The scene resembled the aftermath of a 2002 attack, when an Israeli warplane
dropped on one-ton bomb on the house of a Hamas leader in Gaza, killing him and
14 other people, including nine children. The attack set off complaints from
human rights groups that are still reverberating.
The expansion of the Gaza offensive came hours after Israeli leaders
authorized incursions into areas of the territory they have not yet entered.
Palestinians said they saw Israeli bulldozers leveling farmland and tanks
moving across the border near the southern Gaza city of Khan Younis. The
military ordered Palestinian security to leave their forward positions in the
area.
The Israelis have not entered Khan Younis during the current offensive.
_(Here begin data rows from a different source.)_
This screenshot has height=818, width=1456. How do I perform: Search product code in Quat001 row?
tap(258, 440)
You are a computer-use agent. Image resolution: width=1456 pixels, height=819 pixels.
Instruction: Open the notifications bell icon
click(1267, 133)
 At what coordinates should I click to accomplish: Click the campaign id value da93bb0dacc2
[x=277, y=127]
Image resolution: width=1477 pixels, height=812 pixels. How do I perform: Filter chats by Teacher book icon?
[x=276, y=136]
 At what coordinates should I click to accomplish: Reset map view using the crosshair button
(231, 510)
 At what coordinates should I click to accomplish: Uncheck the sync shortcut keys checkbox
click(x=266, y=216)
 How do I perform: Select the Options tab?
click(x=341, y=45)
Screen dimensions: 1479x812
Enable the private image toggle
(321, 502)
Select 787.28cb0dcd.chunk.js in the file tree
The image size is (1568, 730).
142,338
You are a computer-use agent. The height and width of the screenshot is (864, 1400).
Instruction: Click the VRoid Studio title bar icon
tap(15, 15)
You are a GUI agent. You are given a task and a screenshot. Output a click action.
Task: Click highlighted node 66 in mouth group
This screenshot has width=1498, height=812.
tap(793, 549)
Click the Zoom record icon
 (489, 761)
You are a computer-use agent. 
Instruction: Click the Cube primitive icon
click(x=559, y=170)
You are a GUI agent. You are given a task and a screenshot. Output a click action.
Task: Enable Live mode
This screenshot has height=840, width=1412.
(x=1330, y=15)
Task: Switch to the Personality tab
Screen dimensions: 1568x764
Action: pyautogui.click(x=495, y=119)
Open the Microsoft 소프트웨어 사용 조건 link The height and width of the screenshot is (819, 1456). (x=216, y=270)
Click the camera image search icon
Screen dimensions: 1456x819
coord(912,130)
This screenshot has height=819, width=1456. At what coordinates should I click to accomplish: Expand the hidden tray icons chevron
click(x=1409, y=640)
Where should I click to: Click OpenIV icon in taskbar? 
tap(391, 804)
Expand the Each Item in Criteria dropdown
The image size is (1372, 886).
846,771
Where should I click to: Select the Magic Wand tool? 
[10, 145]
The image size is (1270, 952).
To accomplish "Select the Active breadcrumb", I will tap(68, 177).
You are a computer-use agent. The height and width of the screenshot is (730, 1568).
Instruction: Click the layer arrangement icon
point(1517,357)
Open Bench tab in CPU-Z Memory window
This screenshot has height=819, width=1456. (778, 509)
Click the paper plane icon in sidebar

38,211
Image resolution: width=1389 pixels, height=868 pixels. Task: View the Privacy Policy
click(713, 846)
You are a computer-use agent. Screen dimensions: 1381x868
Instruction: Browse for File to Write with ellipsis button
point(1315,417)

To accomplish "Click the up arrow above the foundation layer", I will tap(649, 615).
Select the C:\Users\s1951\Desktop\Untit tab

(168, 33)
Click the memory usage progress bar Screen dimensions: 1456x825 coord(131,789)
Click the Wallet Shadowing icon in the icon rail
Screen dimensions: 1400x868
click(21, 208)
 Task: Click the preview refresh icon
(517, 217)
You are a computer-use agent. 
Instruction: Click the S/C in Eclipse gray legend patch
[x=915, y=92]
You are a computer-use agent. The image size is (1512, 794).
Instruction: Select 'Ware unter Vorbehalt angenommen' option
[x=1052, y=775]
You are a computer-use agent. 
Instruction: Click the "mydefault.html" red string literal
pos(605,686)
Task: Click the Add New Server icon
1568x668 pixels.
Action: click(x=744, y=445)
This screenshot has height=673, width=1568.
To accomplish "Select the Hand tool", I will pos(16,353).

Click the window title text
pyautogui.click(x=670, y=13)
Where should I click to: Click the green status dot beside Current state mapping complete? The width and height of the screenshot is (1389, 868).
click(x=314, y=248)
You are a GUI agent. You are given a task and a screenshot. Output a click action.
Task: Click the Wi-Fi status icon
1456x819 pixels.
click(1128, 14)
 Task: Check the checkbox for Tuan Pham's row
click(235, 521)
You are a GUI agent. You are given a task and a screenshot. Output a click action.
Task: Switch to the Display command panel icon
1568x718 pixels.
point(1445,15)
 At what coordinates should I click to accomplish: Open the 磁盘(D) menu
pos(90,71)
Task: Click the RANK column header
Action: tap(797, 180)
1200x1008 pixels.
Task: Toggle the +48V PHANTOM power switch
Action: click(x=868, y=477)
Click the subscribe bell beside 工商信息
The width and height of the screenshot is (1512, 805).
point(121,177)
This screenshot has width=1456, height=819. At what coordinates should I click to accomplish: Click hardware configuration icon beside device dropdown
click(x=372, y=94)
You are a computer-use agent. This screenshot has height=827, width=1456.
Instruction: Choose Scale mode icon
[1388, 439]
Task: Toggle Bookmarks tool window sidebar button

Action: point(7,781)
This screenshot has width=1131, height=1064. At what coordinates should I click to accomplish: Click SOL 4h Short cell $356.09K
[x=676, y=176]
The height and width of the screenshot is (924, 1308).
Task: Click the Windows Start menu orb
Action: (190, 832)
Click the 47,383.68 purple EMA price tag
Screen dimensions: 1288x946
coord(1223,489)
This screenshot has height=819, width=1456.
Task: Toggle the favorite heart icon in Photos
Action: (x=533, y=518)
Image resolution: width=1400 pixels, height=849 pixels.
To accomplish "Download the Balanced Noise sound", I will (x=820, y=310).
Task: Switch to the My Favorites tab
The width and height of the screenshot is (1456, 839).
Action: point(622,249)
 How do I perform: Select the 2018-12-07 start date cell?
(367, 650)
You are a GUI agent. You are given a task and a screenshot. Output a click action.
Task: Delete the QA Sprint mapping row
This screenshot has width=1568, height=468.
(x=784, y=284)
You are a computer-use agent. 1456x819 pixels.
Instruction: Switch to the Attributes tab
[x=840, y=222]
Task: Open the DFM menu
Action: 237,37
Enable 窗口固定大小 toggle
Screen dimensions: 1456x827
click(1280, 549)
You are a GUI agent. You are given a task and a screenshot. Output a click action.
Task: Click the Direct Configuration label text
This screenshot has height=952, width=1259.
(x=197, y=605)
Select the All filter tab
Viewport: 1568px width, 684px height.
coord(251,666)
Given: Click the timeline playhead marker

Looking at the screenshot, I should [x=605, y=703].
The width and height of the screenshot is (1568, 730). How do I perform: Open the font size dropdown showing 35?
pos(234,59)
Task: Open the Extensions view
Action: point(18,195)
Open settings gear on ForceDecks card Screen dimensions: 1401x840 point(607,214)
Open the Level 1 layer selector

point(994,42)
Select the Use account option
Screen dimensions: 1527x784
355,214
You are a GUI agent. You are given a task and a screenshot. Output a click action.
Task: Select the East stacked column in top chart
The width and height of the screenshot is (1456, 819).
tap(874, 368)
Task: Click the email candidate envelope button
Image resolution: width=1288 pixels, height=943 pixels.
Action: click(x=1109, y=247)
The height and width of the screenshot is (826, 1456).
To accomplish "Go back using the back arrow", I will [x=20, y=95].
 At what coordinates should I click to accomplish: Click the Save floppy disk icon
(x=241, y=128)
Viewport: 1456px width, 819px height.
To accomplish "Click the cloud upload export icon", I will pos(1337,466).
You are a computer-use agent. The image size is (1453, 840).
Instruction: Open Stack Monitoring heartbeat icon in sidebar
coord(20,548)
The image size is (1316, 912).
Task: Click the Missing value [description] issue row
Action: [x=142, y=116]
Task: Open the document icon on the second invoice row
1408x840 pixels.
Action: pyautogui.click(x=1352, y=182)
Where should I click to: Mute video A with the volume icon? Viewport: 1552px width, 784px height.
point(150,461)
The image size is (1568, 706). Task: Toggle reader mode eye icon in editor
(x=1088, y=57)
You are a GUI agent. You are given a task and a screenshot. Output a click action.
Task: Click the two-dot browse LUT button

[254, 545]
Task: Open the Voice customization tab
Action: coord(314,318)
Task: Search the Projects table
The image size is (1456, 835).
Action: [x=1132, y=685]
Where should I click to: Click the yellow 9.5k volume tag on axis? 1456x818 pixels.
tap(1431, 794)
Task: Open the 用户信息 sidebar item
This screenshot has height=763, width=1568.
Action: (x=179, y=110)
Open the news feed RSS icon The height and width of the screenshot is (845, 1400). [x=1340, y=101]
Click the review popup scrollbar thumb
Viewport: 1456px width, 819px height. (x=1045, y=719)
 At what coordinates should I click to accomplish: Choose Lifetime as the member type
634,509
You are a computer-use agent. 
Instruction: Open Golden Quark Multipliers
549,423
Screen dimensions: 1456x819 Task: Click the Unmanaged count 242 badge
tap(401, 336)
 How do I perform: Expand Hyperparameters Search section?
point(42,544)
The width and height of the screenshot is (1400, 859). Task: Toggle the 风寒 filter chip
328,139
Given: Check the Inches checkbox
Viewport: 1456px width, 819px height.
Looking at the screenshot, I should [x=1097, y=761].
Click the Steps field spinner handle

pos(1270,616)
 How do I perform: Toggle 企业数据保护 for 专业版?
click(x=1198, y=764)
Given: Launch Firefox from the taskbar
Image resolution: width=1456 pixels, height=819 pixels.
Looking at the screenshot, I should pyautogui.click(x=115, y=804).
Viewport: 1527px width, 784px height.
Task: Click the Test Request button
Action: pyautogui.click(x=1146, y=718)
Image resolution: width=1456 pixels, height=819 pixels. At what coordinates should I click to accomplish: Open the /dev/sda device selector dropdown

Before Tuesday, Israeli forces had entered southern and northern Gaza and have
approached Gaza City.
Israel launched its offensive on June 28, three days after Palestinian
militants linked to the Hamas-led government captured an Israeli soldier in a
cross-border raid. The operation was expanded last week to halt Palestinian
militants from firing homemade rockets into Israel.
Prime Minister Ehud Olmert and his defense minister, Amir Peretz, ordered the
new incursions into Gaza after Hamas leader Khaled Mashaal said Monday he would
not free the captive soldier, 19-year-old Cpl. Gilad Shalit, security officials
said on condition of anonymity because of the sensitivity of the operation.
Mashaal called Shalit a prisoner of war and demanded a prisoner swap, which
Olmert has ruled out.
Responding to Mashaal's statement, Shalit's father, Noam, called on Hamas to
allow the Red Cross to visit his son. Under Geneva Conventions, the Red Cross is
supposed to have access to prisoners of war.
Israel has demanded the unconditional release of its soldier to end the
offensive.
The invasion, Israel's largest ground operation in Gaza since withdrawing
from the area last year, has caused widespread destruction, knocked out much of
Gaza's power supply and left more than 50 Palestinians dead, most of them
gunmen. One Israeli soldier has died.
The European Union began delivering aid to Gaza in a bid to repair some of
the damage. Moderate Palestinian President Mahmoud Abbas said he had received
$50 million from the Arab League.
It was the first aid delivered under internationally backed funding
restrictions that bypass the Palestinian government led by the militant group
Hamas since March.
Officials said the money had bypassed Hamas because of the international
boycott. The European Union, along with Israel and the U.S., considers Hamas a
terrorist group.
Mohammed Awad, the Palestinian Cabinet secretary, said Hamas agreed to allow
Abbas to handle the money. He said the funds would be used to pay civil
servants, who have not received salaries in four months.
The European Commission said it has started delivering $765,000 in monthly
aid to hospitals in the Gaza Strip.
EU spokeswoman Emma Udwin said the funds, to purchase fuel for emergency
generators at Gaza hospitals, was requested by Abbas after Israel destroyed six
transformers at a power plant during its Gaza offensive. Gaza now has only
sporadic electricity, almost all of it provided by Israel.
In Gaza, Hamas Prime Minister Ismail Haniyeh said the area is "on the verge
of a genuine humanitarian crisis."
"There are shortages of food, fuel and essential needs of Palestinian
citizens," he told his Cabinet, calling on the United Nations, Arab League,
Muslim countries and the rest of the international community to help.
Also on Tuesday, a 15-month-old Palestinian boy injured in an Israeli missile
strike last month died of his wounds at an Israeli hospital.